Fragmento del texto:
---

Ayer vi el maratón masculino por la televisión. Para honrar el momento, encendí mi antorcha olímpica de cristal, diseñada por Lars Hellsten para la empresa vidriera Orrefors con motivo de la olimpiada de Los Ángeles, en 1984. Sentado en mi sillón favorito, con mi humeante taza de café y unas rebanadas de pan con queso y mermelada de higo, me dispuse a contemplar cómodamente esta gesta olímpica tan peculiar. Como yo tengo mis propias experiencias, mis propias sensaciones de esfuerzo, dolor y angustia, puedo meterme en la piel de los corredores y sentir con ellos el discurrir de la contienda. La carrera de maratón es un evento completamente diferente dependiendo de muchas cosas, no siempre posibles de controlar. Empezando por la forma del día para el corredor, y siguiendo por las características del circuito y, quizás lo más importante, la temperatura ambiente y la humedad del aire. Las zapatillas son esencialmente importantes en una prueba en que el corredor somete a sus pies, piernas y ligamentos a una fuerza de impacto que suele ser entre 2 a 3 veces el peso corporal del corredor, dependiendo de la velocidad y la técnica de carrera. Sabiendo que un corredor que termine la prueba en 2 horas 20 minutos da aproximadamente de 28 a 32 000 zancadas, se comprende que el esfuerzo se note muchísimo en los pies al llegar a los 35 kilómetros. Se puede decir que es entonces, a los 35 o 36 kilómetros, cuando empieza la carrera de maratón. Es el momento en que se trata de vencer el dolor y los malos pensamientos.

---

Extracto de datos:
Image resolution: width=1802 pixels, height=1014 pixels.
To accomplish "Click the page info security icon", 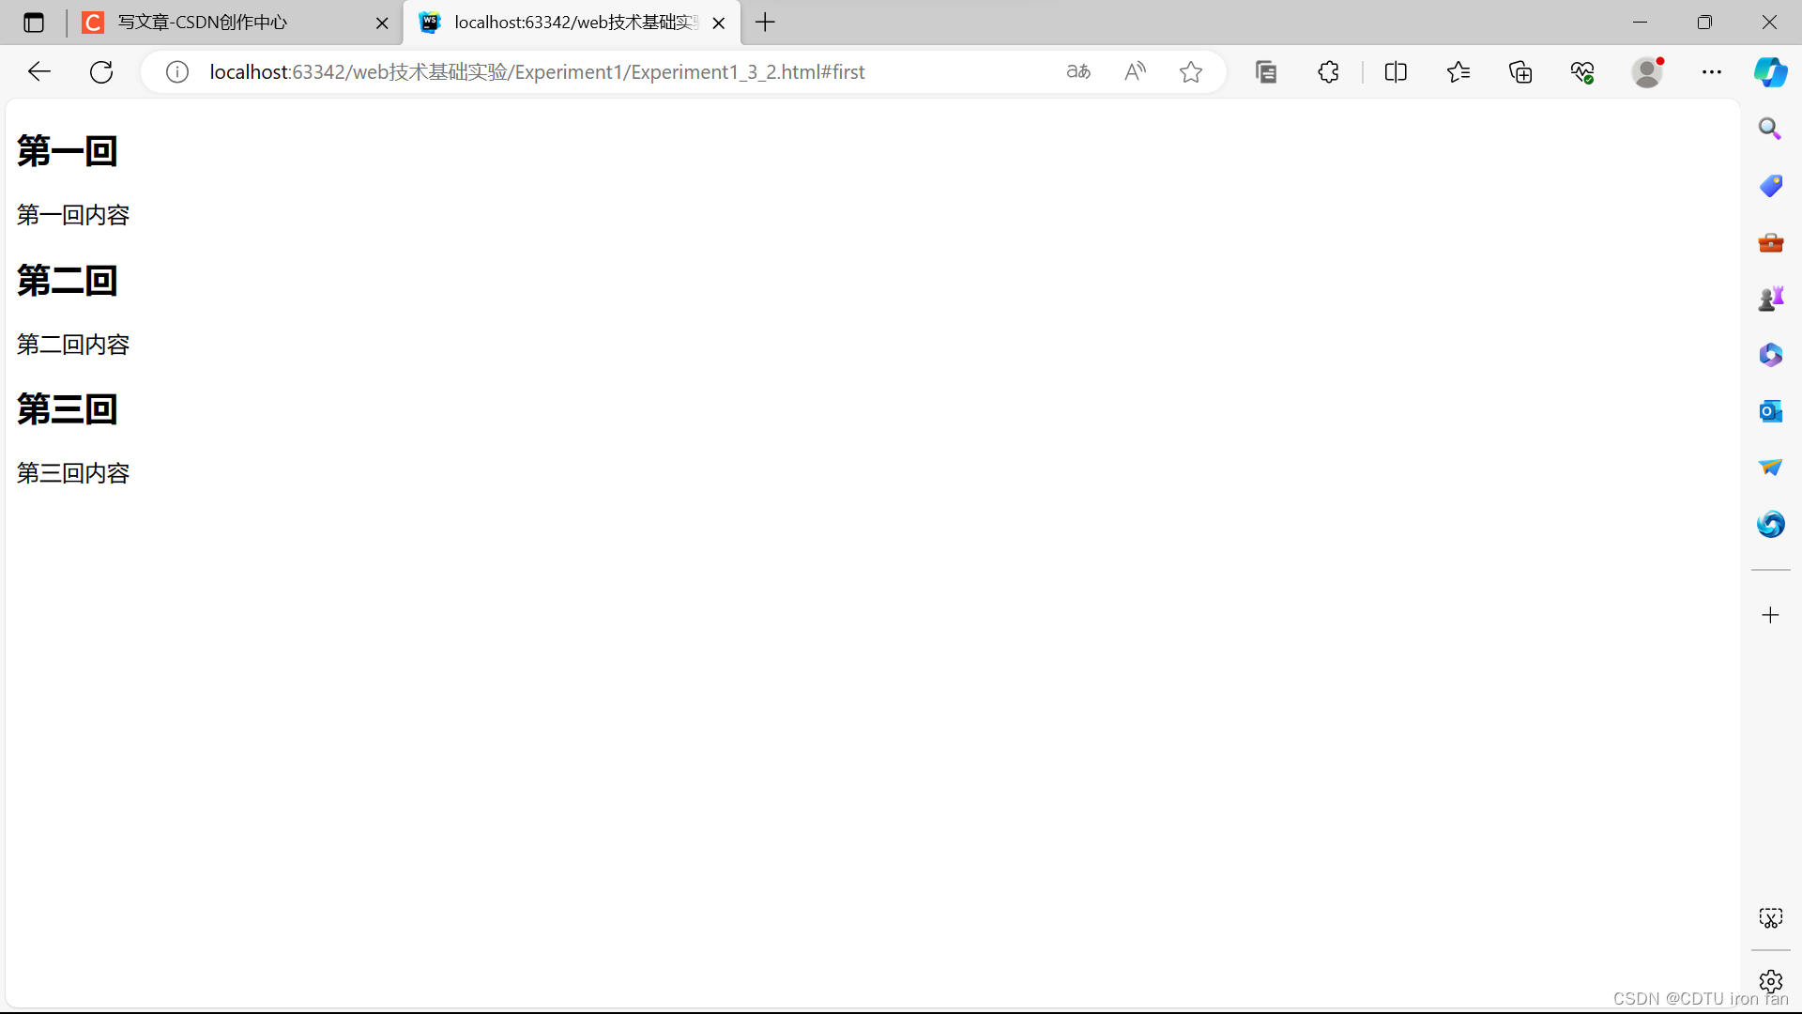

---

Qué se pide: Escribe la continuación del texto sobre el maratón olímpico visto por televisión, a partir de su última oración.

Respuesta:
El dolor es total; no solo duelen los pies, también duelen las rodillas, los músculos en general, ¡todo grita – ¡Para ya! Y, si quieres seguir la carrera, hay que hacer oídos sordos a esos cantos de sirena, que te prometen dejar la carrera, descansar, comer algo e intentarlo otro día. El que consigue llegar primero a la meta, es el que ha conseguido vencer todos los obstáculos y aguantar el dolor mejor que sus adversarios. Volviendo a las zapatillas: son centrales por su importancia, como ya explico arriba.  Abebe Bikila corrió el maratón en la olimpiada de Roma en 1960 descalzo y ganó el oro. Este etíope, guardia de seguridad del emperador Haile Selassie, pudo elegir zapatillas entre los modelos que se le ofrecían de la marca Adidas, pero no encontró ninguna que le fuera cómoda y prefirió correr descalzo, porque estaba acostumbrado a hacerlo. En la próxima olimpiada, también ganó, esta vez con zapatillas. La joven fondista surafricana Zola Budd, que corrió por Gran Bretaña en Los Àngeles y por Suráfrica en Barcelona, 1992, también corrió descalza, pero su historia merece la pena ser contada un poco más adelante, en una próxima entrada.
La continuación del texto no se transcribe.